#### [Stated problem]
Return the lines of the material from the one containing "Task: Add a description via the plus field" through the one containing "Looking at the screenshot, I should (x=541, y=110).", both included, copied character for character.
BEGIN Task inputs
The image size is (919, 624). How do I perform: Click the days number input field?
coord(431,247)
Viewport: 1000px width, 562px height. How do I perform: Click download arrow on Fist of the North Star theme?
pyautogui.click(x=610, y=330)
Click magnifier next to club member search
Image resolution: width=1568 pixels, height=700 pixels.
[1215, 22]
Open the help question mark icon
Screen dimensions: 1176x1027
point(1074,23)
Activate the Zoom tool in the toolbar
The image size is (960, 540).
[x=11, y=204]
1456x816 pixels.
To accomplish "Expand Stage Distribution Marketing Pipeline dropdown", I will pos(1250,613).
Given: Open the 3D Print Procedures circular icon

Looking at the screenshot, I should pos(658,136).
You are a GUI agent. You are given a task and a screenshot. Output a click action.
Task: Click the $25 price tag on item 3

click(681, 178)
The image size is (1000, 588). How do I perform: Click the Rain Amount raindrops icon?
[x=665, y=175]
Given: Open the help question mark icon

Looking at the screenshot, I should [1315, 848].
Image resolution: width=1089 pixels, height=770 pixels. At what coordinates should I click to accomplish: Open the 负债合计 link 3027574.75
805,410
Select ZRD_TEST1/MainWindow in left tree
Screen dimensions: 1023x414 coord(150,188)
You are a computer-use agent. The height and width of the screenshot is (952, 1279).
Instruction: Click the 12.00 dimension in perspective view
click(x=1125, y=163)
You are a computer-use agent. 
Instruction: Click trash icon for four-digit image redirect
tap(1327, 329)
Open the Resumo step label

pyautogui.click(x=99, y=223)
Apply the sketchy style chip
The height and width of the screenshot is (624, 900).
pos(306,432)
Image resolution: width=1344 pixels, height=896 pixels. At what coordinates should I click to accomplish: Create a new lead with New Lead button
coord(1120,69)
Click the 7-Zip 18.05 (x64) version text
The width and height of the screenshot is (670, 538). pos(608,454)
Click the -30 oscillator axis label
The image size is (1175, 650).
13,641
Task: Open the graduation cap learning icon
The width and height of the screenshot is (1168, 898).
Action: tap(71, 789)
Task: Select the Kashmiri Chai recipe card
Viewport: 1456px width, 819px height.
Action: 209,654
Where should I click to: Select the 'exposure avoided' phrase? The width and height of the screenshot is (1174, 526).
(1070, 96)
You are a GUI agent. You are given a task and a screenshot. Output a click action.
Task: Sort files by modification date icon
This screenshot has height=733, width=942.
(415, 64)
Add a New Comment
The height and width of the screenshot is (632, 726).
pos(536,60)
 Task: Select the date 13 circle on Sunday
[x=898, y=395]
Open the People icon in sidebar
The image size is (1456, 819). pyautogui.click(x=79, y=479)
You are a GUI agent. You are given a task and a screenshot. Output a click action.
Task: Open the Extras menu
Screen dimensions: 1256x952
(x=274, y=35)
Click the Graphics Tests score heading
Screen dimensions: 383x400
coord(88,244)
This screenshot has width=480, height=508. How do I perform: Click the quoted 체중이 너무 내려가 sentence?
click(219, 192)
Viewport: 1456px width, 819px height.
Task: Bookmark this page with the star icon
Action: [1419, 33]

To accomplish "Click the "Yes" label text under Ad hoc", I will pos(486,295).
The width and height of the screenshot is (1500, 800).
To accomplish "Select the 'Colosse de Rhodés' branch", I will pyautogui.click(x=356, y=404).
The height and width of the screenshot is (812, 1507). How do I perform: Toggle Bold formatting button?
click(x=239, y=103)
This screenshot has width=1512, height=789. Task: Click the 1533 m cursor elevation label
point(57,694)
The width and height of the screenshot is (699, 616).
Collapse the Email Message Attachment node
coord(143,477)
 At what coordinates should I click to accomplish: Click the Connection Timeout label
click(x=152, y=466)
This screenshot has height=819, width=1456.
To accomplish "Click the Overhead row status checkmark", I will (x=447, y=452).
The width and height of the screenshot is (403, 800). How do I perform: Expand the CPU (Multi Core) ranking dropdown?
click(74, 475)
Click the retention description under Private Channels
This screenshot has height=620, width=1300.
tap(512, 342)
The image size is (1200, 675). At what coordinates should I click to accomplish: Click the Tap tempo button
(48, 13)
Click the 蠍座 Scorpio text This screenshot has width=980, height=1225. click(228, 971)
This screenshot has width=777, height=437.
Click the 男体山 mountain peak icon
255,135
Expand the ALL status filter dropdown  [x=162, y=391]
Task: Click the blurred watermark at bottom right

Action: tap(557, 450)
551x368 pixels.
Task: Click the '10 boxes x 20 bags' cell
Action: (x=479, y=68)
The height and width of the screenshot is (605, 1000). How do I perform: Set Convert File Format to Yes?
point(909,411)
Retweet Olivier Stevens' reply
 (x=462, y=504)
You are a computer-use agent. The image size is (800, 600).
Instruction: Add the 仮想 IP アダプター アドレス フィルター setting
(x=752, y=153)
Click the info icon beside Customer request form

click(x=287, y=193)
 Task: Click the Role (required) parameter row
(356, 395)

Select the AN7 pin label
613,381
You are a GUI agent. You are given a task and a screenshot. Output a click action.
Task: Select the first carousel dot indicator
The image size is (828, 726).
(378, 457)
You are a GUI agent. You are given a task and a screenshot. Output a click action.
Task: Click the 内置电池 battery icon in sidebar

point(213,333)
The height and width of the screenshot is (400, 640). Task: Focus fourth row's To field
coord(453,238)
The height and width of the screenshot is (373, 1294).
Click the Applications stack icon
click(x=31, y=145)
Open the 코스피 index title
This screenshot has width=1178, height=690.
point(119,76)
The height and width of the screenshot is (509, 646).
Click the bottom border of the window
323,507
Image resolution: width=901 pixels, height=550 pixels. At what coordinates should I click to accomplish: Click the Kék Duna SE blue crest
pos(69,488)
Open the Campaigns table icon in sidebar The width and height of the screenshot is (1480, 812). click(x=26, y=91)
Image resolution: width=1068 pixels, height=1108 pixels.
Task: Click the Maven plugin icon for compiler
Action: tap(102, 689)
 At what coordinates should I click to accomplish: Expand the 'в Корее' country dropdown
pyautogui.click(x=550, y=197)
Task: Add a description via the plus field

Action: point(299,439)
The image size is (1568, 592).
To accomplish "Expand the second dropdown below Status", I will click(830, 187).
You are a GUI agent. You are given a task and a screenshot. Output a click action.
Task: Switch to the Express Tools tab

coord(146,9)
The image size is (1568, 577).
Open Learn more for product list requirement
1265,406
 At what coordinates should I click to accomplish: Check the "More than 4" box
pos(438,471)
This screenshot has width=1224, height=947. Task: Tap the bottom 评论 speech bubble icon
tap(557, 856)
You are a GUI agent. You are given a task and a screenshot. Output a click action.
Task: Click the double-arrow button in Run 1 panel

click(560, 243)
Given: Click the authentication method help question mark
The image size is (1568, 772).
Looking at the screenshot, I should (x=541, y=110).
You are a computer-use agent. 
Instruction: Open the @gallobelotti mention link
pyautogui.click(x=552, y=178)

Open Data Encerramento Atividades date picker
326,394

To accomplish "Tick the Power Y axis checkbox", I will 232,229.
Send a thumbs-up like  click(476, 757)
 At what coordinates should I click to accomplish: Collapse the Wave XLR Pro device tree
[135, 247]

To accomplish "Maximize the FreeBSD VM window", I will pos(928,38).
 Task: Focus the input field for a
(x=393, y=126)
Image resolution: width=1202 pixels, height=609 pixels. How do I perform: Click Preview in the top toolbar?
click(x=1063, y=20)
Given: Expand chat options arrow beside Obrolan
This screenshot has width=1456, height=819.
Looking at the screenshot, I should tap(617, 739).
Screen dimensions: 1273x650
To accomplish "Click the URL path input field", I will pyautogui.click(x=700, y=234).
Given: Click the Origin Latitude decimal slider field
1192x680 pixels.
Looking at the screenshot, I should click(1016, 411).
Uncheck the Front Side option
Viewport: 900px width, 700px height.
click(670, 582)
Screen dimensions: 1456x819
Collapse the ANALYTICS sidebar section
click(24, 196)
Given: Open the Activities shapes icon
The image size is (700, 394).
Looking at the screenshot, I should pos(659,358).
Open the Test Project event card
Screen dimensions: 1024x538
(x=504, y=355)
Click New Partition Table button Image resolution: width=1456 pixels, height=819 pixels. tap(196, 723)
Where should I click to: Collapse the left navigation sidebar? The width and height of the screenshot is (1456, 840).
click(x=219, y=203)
END Task inputs
#### [Response to this exercise]
Task: Add a description via the plus field

Action: point(299,439)
The image size is (1568, 592).
To accomplish "Expand the second dropdown below Status", I will click(830, 187).
You are a GUI agent. You are given a task and a screenshot. Output a click action.
Task: Switch to the Express Tools tab

coord(146,9)
The image size is (1568, 577).
Open Learn more for product list requirement
1265,406
 At what coordinates should I click to accomplish: Check the "More than 4" box
pos(438,471)
This screenshot has width=1224, height=947. Task: Tap the bottom 评论 speech bubble icon
tap(557, 856)
You are a GUI agent. You are given a task and a screenshot. Output a click action.
Task: Click the double-arrow button in Run 1 panel

click(560, 243)
Given: Click the authentication method help question mark
The image size is (1568, 772).
Looking at the screenshot, I should (x=541, y=110).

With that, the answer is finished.